Frente a la singularidad de la Bóveda Global, que solo entrega las muestras a los depositantes originales, la razón de ser de la mayoría de los repositorios de semillas no es solo la conservación. “No somos museos”, subraya Isaura Martín, del Centro Nacional de Recursos Fitogenéticos (CRF-INIA), entidad de referencia para los 37 bancos españoles agrupados en REDBAG. Todos ellos ponen el material a disposición de científicos, productores, agricultores, etc. que buscan entre sus fondos variedades en muchos casos desaparecidas del mapa. “En los últimos años —destaca Martín— hemos observado que hay un movimiento importante de recuperación de variedades tradicionales, en muchos casos porque son especies de alta calidad, y también con fines de agricultura ecológica.”

Bien público

Aunque el germoplasma de especies cultivables es tan relevante como el petróleo o el agua, las fronteras sirven aquí de poco. Ningún país tiene suficiente patrimonio genético agrícola para garantizarse por sí mismo la alimentación; todos dependen en mayor o menor medida de cosechas lejanas. Esa interdependencia global obliga a considerar la diversidad genética “como un bien público conservado y disponible tan libremente como sea posible por todo el mundo”, señala la FAO.

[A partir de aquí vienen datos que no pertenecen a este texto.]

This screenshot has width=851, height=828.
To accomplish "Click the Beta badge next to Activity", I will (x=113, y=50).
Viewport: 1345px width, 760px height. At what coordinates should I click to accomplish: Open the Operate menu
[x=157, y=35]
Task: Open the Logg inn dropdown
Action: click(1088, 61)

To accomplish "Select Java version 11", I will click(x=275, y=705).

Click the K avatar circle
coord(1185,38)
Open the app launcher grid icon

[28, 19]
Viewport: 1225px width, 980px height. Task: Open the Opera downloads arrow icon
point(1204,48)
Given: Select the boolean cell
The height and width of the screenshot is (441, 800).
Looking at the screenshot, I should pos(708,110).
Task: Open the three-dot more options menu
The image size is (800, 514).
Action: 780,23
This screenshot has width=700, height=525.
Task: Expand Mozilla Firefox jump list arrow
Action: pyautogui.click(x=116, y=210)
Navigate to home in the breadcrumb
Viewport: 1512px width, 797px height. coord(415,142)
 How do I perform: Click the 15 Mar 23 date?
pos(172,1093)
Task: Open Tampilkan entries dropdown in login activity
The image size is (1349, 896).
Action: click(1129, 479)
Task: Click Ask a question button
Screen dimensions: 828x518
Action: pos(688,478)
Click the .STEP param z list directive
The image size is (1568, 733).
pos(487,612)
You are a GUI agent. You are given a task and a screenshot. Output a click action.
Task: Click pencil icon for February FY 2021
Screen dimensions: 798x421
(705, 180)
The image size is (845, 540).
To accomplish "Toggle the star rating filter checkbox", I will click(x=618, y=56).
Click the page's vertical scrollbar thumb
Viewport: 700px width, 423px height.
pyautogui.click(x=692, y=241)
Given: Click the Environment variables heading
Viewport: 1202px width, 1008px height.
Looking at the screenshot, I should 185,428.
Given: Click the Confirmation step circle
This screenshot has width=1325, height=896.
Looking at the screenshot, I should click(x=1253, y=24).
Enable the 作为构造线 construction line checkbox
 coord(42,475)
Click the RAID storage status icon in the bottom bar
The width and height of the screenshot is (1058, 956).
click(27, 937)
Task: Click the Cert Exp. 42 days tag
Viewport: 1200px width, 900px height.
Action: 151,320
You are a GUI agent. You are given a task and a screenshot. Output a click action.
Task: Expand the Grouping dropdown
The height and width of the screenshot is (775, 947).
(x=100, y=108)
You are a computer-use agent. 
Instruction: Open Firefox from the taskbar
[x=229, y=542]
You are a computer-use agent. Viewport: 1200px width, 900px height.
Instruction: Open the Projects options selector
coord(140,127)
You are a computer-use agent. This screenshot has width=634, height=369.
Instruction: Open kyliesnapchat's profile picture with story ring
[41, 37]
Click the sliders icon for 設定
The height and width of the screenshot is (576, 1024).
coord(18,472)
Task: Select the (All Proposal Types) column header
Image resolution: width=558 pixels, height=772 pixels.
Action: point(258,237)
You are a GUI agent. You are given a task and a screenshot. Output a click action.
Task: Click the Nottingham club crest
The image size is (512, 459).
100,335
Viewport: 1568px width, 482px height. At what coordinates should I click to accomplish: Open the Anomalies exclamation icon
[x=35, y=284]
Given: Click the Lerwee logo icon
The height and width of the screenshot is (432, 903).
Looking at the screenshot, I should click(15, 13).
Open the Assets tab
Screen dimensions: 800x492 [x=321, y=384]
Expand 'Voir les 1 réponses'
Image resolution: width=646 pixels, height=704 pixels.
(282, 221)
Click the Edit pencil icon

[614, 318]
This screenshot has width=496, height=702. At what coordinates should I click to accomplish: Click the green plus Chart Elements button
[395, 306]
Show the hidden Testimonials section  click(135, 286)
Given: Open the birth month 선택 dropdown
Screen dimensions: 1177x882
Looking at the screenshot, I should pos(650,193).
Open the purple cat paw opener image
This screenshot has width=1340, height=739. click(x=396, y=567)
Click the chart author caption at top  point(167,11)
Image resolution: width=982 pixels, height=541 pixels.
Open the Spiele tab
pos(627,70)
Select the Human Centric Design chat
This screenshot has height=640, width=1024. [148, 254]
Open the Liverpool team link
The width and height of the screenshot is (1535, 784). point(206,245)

El trasvase de semillas, las selecciones y cruces inherentes a la práctica agrícola han dispersado el acervo genético botánico. Y en cada nuevo escenario, sometidos a presiones ambientales distintas, los seres vivos evolucionan, su genotipo cambia y genera variabilidad. Así que es muy probable que la respuesta a los problemas de los arrozales vietnamitas esté en un rasgo adaptativo de variedades desarrolladas en otro continente, diferenciadas después de siglos de hibridaciones, o incluso en parientes silvestres. Un tipo de arroz salvaje ayudó a desarrollar variedades resistentes al virus del raquitismo folioso, y los productores canadienses de lentejas encontraron en varios genes de la Lens ervoides espontánea una mayor resistencia frente a los hongos.

“Las especies silvestres que tienen un amplio rango de distribución, en condiciones ambientales muy variadas, posiblemente han estado en contacto con esas plagas o enfermedades a lo largo de su historia evolutiva y se han adaptado para tolerarlas”, explica José María Iriondo, catedrático del área de Biología y Conservación de la Universidad Rey Juan Carlos.